> Exercise instructions
Search the records below for the word "agent". Pull out each line that has it.

> Data section
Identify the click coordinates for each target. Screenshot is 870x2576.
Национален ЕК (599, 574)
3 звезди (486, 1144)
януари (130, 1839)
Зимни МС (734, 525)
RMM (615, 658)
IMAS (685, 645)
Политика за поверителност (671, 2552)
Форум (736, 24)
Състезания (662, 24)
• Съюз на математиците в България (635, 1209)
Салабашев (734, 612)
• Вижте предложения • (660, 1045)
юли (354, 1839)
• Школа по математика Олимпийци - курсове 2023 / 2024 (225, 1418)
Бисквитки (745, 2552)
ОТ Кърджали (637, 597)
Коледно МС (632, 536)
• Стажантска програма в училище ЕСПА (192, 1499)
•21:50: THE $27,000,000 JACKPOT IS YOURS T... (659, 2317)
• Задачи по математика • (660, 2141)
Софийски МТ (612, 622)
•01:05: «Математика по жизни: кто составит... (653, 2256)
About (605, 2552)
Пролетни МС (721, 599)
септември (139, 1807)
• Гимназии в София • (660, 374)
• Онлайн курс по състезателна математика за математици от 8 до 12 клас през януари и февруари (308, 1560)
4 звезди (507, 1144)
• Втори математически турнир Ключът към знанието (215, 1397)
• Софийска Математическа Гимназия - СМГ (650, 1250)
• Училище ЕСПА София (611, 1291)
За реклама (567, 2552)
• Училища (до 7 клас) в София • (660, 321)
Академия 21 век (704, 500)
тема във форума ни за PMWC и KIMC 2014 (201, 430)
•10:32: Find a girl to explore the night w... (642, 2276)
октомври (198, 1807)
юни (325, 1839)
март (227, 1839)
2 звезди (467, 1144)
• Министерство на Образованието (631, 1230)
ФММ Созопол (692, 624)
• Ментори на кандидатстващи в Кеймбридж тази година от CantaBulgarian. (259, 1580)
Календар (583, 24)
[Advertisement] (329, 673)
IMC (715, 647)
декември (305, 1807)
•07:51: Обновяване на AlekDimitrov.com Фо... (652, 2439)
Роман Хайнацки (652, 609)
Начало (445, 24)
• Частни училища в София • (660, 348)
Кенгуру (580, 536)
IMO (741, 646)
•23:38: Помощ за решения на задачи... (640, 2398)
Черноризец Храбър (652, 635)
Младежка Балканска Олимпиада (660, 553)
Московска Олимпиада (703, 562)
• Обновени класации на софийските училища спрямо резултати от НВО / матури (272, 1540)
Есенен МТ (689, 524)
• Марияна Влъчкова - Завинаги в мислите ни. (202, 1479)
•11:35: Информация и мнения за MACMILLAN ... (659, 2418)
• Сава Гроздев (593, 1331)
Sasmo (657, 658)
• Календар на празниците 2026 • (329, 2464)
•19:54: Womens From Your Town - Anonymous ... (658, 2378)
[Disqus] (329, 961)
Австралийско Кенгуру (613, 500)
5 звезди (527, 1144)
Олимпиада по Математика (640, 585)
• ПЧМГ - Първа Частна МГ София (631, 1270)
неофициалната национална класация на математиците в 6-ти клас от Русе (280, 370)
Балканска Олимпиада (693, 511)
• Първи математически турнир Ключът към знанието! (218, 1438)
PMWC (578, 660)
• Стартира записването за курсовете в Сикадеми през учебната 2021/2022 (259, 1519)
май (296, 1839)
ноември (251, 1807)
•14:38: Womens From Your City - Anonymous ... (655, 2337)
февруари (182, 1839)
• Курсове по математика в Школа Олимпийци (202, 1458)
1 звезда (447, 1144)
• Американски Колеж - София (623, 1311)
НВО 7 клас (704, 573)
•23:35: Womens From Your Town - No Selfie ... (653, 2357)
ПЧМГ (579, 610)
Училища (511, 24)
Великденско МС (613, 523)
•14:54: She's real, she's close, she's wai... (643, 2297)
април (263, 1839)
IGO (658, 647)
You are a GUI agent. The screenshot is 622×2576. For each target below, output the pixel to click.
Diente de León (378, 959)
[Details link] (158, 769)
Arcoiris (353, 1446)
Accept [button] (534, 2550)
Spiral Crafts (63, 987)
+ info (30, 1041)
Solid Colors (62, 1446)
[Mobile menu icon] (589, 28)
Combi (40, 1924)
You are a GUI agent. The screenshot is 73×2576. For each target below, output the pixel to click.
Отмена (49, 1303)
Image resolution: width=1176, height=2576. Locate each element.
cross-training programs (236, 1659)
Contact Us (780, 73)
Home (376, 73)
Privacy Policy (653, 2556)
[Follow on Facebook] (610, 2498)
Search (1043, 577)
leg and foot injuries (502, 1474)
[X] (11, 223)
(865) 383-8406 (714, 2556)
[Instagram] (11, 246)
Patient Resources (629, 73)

> Task response
You are a GUI agent. The screenshot is 622×2576. For each target below, output the pixel to click.
You are a GUI agent. The screenshot is 73×2576. For each target below, output the pixel to click.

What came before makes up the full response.